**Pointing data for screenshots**
------------------------

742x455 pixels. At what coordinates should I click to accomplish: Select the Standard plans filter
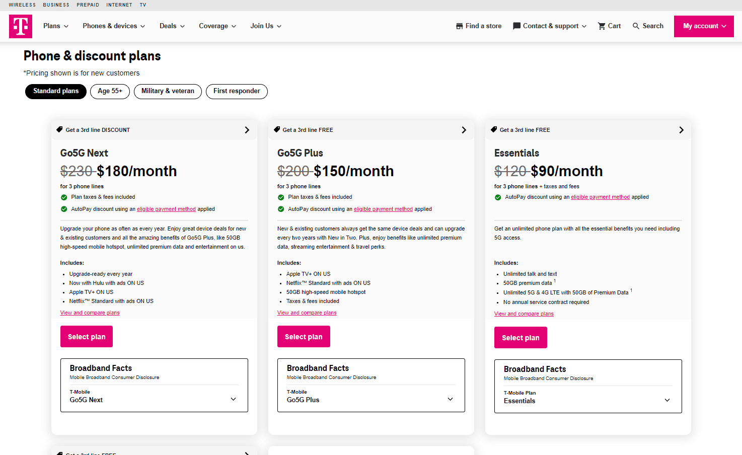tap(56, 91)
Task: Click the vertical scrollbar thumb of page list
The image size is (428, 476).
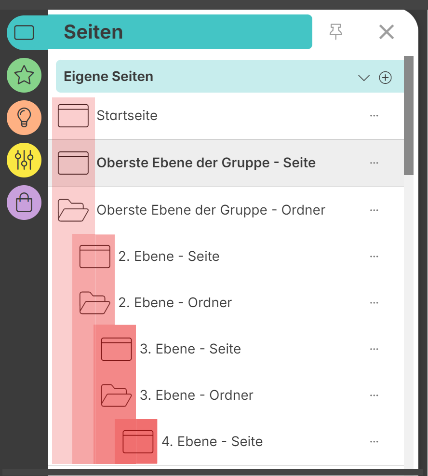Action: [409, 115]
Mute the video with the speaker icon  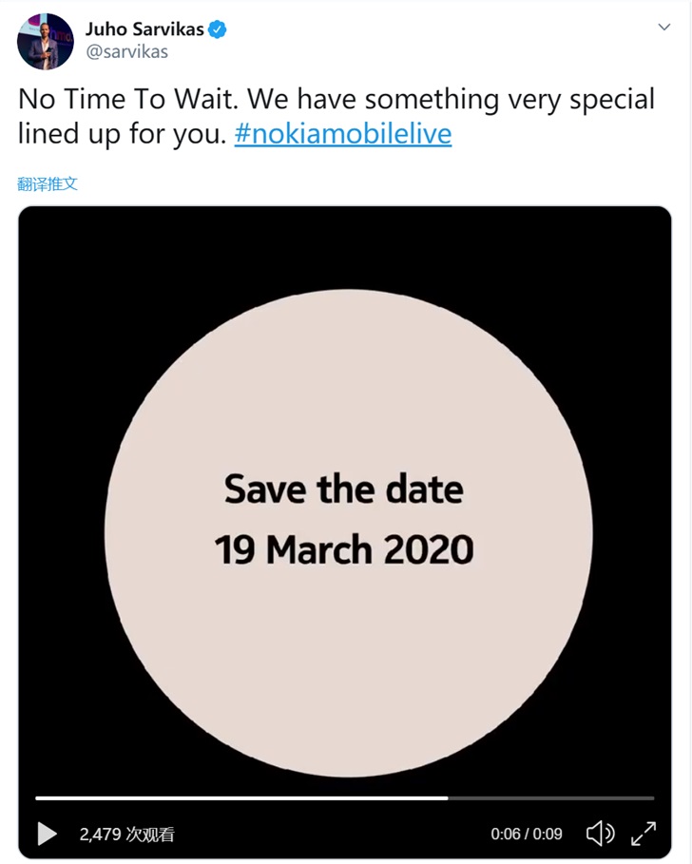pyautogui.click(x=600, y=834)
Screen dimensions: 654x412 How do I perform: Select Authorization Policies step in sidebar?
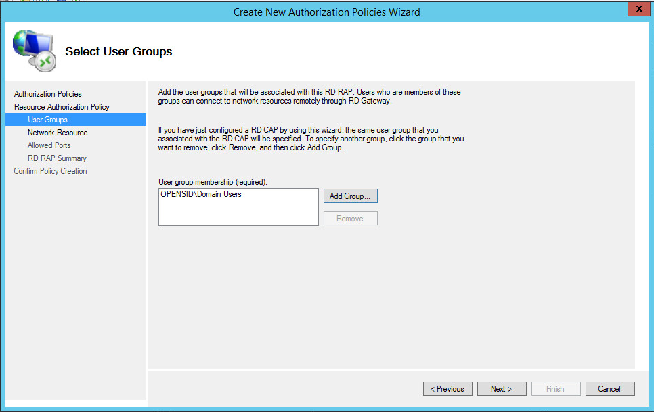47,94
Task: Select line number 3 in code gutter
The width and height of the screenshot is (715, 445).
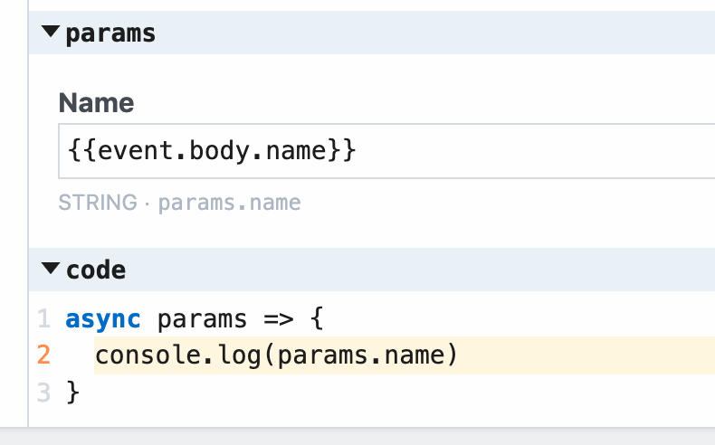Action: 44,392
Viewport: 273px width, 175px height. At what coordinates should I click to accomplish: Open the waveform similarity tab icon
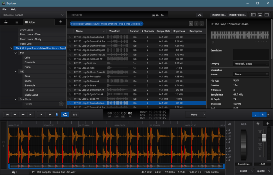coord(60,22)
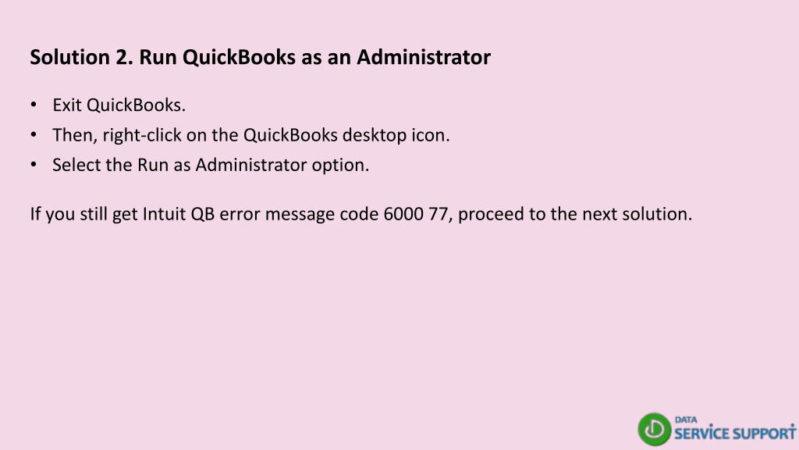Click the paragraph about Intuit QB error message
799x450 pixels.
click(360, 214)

------------------------

**Exercise**
Return the stretch of the records from the line containing "Task: Select line number 3 in code gutter" through the end, reproducing each line unchanged. Leave the pictures out of your answer.

**The answer**
Task: Select line number 3 in code gutter
The width and height of the screenshot is (715, 445).
Action: 44,392
Viewport: 273px width, 175px height. At what coordinates should I click to accomplish: Open the waveform similarity tab icon
coord(60,22)
Click the paragraph about Intuit QB error message
799x450 pixels.
click(360, 214)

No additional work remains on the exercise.